Replacing Amazon Redshift with Apache Spark for Event Data Modeling
In the early days of Snowplow, we used Amazon Redshift as the default platform for transforming raw event data into structured tables for analysis. This worked well at first—but as our customers’ data volumes grew and the need for real-time or near-real-time processing increased, the limitations of Redshift's batch-oriented SQL processing became more apparent.
In this post, we’ll walk through how to migrate from Redshift-based modeling to Apache Spark. We’ll cover:
- Why Redshift may no longer meet your modeling needs
- The benefits of switching to Spark
- How to rewrite your modeling pipeline in Spark
- Tips for running your Spark jobs on EMR
Let’s dive in.
Why Move Away from Redshift?
Amazon Redshift is a great data warehouse, but it's optimized for OLAP-style queries, not for large-scale data transformation pipelines. Over time, we saw several challenges:
- Performance bottlenecks: Modeling large Snowplow datasets in Redshift led to long runtimes and occasional timeouts.

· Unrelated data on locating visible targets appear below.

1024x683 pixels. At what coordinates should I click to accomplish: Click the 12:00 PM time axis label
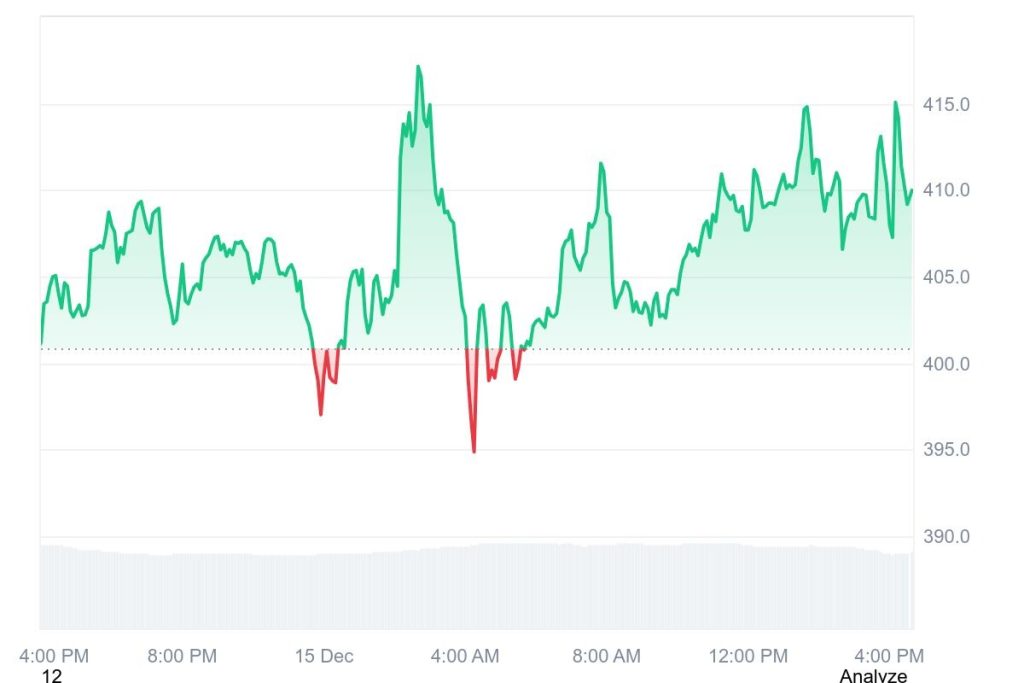coord(748,657)
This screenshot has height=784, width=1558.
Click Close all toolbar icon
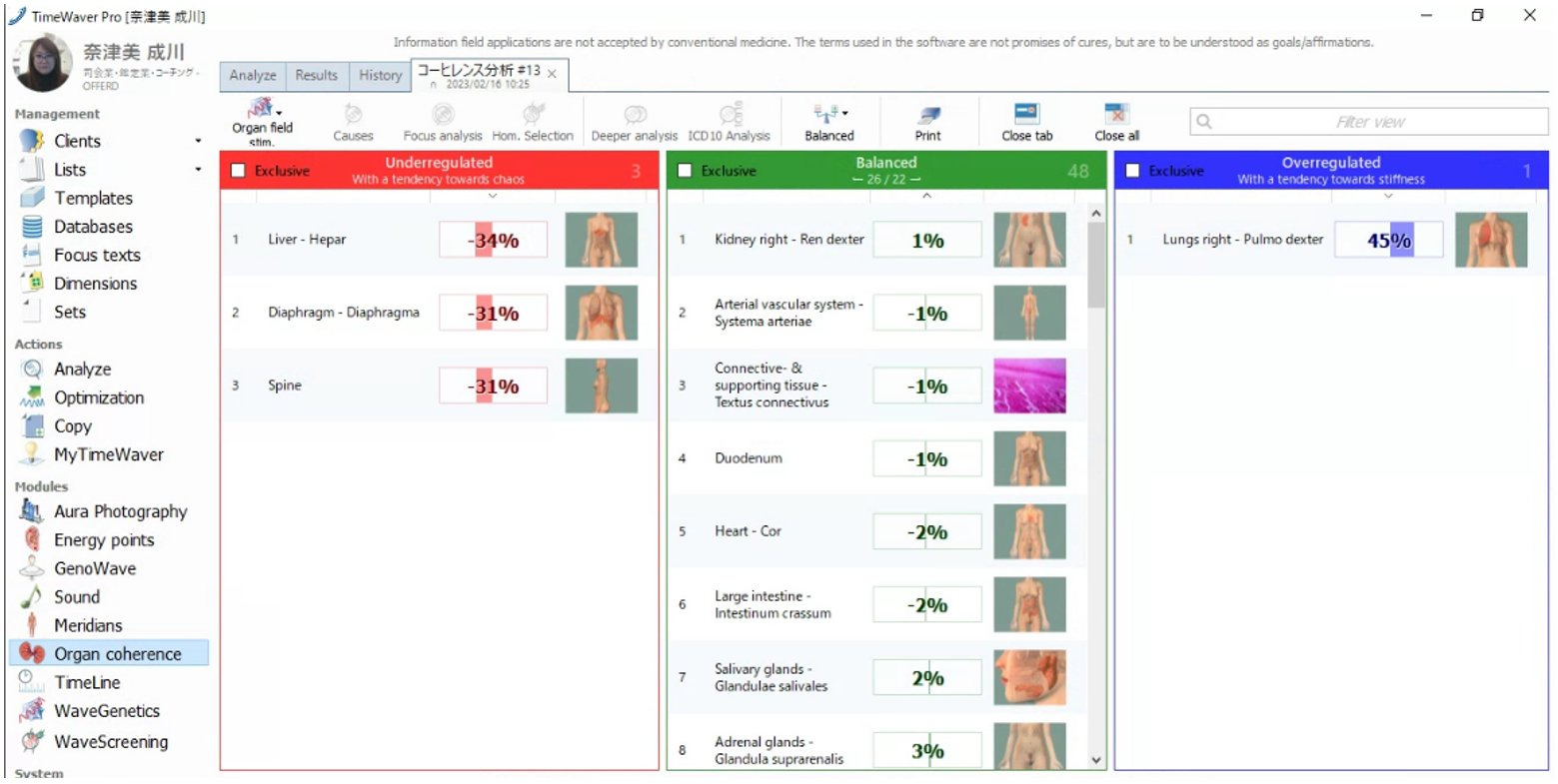tap(1116, 115)
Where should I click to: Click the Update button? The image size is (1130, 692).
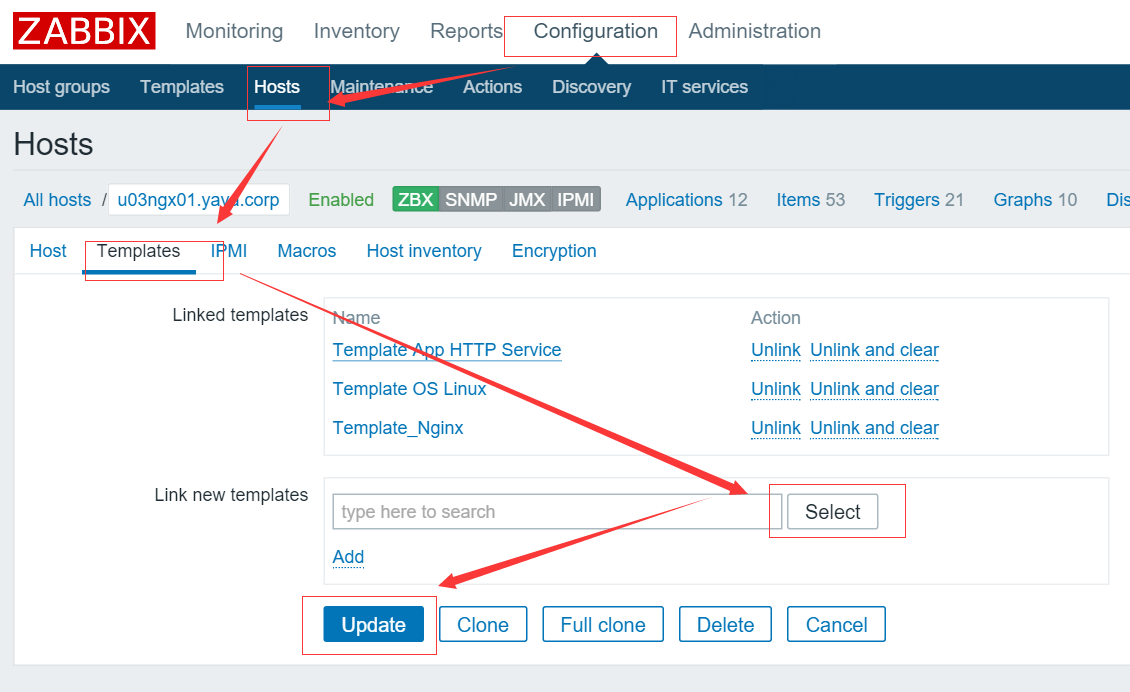[x=372, y=624]
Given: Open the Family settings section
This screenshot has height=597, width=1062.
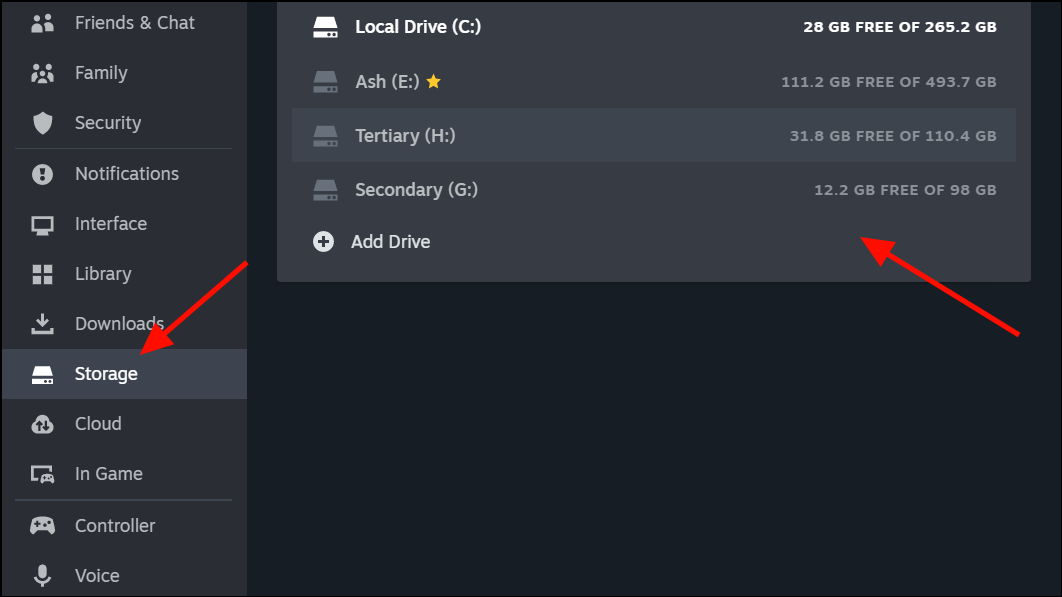Looking at the screenshot, I should [100, 72].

- Data mutability limitations: Redshift is optimized for immutable data. Handling late-arriving events or reprocessing data becomes difficult.
- Lack of flexibility: Complex transformations, especially those involving custom logic or joins across large datasets, are difficult to optimize in SQL alone.
For customers running large-scale Snowplow pipelines (tens or hundreds of millions of events per day), we needed something more scalable and flexible.
Why Spark?
Apache Spark is a distributed computing engine designed for high-throughput, fault-tolerant data processing. It excels at:
- Handling large-scale transformations with ease
- Allowing rich, expressive logic via Python, Scala, or SQL
- Integrating seamlessly with cloud storage like S3
- Supporting both batch and streaming modes
Crucially, Spark fits well into Snowplow's modular architecture: events are loaded from S3 (via Snowplow's batch pipeline), transformed in Spark, and then written to downstream destinations like Snowflake or BigQuery.
Overview of the Spark-Based Modeling Approach
Let’s walk through the core components of a Spark-based modeling pipeline using Scala.
Step 1: Define the Data Model
Start by outlining your data model. For example, you might want to extract key dimensions and facts from raw Snowplow events, such as:
- Session-level aggregates
- User acquisition source
- Product views and purchases
Previously, this logic might have been implemented in SQL views in Redshift. Now, we’ll define them as transformations in Spark.
Step 2: Load the Raw Snowplow Data
Snowplow stores enriched events in JSON format in S3. To load them in Spark:
val enriched = spark.read
.json("s3://your-bucket/enriched/run=2025-05-01/")
.cache()
You can optionally infer the schema, but for production use cases, we recommend defining the schema explicitly for stability and performance.
Step 3: Transform the Data
Let’s say you want to extract page views per user:
val pageViews = enriched
.filter($"event" === "page_view")
.groupBy($"user_id")
.agg(count("*").as("page_view_count"))
Or maybe you want to build a session table:
val sessions = enriched
.withColumn("session_start", window($"dvce_created_tstamp", "30 minutes"))
.groupBy("domain_userid", "session_start")
.agg(
min("dvce_created_tstamp").as("session_start_time"),
max("dvce_created_tstamp").as("session_end_time"),
count("*").as("event_count")
)
These are the kinds of queries that are difficult to optimize in Redshift but run efficiently in Spark, especially when partitioned and cached properly.
Step 4: Write the Results
You can write the transformed tables back to S3, a data warehouse, or a database:
pageViews.write
.mode("overwrite")
.parquet("s3://your-bucket/models/page_views/")
sessions.write
.mode("overwrite")
.parquet("s3://your-bucket/models/sessions/")
Or use Spark connectors to write directly to Snowflake or BigQuery.
Running Spark Jobs on EMR
If you're using AWS, Amazon EMR is a great way to run Spark jobs at scale. Here's how we typically set it up:
- Define jobs as JARs (for Scala/Java) or Python scripts.
- Launch EMR clusters on-demand via the AWS CLI or Step Functions.
- Use Spot instances to save costs.
- Use S3 as the source and sink for all data.
- Log output to CloudWatch or S3 for observability.
You can automate this pipeline via Airflow, Step Functions, or even shell scripts, depending on your stack.
Tips for a Smooth Migration
- Start small: Begin by rewriting a single modeling step in Spark and validating the output.
- Use version control: Treat your data modeling logic like application code.
- Leverage schema inference cautiously: For stability, define schemas explicitly in production.
- Monitor and optimize: Use the Spark UI to find slow stages and optimize joins and shuffles.
Conclusion
Apache Spark offers a powerful, flexible, and scalable alternative to Redshift for event data modeling—especially for teams processing large Snowplow datasets. It enables more expressive logic, better performance, and lower operational headaches once set up.
By adopting Spark, you’ll unlock faster iterations and deeper insights from your behavioral data.